→ **What you need to do**: The line containing "You are a computer-use agent. Screen dimensions: 1227x812" marks the start, and the last line of the records below marks the end. Print that run exactly and nothing else.

=== Begin Enclosure ===

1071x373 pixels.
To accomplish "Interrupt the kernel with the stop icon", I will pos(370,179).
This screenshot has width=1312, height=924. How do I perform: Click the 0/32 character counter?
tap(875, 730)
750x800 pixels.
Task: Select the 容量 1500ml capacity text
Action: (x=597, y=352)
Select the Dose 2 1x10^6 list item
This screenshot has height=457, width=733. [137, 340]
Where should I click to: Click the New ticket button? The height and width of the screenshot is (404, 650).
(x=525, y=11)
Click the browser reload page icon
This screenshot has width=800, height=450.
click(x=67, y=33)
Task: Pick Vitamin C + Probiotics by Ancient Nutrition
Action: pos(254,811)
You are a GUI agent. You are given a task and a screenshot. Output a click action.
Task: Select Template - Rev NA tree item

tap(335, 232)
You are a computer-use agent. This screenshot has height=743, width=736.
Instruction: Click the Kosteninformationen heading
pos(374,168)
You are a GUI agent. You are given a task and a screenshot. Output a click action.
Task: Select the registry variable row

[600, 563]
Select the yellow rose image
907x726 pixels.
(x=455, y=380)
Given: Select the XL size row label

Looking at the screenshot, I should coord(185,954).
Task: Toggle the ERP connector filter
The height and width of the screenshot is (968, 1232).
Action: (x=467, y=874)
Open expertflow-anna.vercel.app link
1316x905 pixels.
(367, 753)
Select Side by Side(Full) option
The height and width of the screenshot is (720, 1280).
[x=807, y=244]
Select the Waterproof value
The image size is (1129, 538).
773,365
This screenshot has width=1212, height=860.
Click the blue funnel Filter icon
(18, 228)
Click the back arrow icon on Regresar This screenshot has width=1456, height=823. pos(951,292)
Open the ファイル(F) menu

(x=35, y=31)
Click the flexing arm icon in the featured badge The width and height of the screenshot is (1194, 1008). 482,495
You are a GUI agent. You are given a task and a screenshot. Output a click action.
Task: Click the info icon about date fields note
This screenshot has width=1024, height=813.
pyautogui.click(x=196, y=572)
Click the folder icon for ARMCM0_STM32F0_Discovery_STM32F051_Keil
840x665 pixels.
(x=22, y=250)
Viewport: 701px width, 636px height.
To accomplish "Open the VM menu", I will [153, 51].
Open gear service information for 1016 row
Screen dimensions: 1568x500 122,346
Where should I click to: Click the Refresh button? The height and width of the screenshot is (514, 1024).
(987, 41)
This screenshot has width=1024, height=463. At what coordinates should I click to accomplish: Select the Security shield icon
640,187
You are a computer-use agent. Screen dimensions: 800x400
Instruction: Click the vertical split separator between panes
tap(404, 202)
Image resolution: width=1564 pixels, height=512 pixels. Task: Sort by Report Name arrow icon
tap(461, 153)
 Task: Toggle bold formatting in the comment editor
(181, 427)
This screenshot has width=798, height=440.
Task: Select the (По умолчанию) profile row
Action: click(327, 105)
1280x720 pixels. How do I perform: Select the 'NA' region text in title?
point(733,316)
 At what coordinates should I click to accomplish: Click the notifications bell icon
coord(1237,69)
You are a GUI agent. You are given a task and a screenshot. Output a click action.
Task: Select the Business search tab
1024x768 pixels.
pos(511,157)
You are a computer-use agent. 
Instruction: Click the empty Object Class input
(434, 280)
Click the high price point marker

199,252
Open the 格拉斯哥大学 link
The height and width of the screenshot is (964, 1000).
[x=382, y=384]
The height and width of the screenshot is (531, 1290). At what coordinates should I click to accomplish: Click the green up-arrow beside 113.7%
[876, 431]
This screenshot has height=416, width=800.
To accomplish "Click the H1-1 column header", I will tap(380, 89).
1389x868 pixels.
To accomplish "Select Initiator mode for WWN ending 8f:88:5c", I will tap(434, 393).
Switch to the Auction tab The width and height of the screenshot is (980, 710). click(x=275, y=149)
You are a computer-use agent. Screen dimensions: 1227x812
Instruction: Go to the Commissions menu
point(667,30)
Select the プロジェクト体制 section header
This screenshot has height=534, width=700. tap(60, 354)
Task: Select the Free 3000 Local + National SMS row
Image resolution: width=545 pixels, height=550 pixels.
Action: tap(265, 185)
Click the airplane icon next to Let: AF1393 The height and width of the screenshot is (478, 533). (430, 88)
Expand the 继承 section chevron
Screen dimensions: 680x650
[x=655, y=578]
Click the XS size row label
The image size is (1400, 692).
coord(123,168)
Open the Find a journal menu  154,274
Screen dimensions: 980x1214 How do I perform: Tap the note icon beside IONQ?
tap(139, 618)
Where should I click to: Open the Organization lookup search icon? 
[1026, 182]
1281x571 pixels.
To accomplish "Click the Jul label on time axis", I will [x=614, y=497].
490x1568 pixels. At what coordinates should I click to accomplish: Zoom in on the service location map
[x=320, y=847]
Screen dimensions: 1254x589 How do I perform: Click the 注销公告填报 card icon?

=== End Enclosure ===

→ **Expected output**:
You are a computer-use agent. Screen dimensions: 1227x812
Instruction: Go to the Commissions menu
point(667,30)
Select the プロジェクト体制 section header
This screenshot has height=534, width=700. tap(60, 354)
Task: Select the Free 3000 Local + National SMS row
Image resolution: width=545 pixels, height=550 pixels.
Action: tap(265, 185)
Click the airplane icon next to Let: AF1393 The height and width of the screenshot is (478, 533). (430, 88)
Expand the 继承 section chevron
Screen dimensions: 680x650
[x=655, y=578]
Click the XS size row label
The image size is (1400, 692).
coord(123,168)
Open the Find a journal menu  154,274
Screen dimensions: 980x1214 How do I perform: Tap the note icon beside IONQ?
tap(139, 618)
Where should I click to: Open the Organization lookup search icon? 
[1026, 182]
1281x571 pixels.
To accomplish "Click the Jul label on time axis", I will [x=614, y=497].
490x1568 pixels. At what coordinates should I click to accomplish: Zoom in on the service location map
[x=320, y=847]
Screen dimensions: 1254x589 How do I perform: Click the 注销公告填报 card icon?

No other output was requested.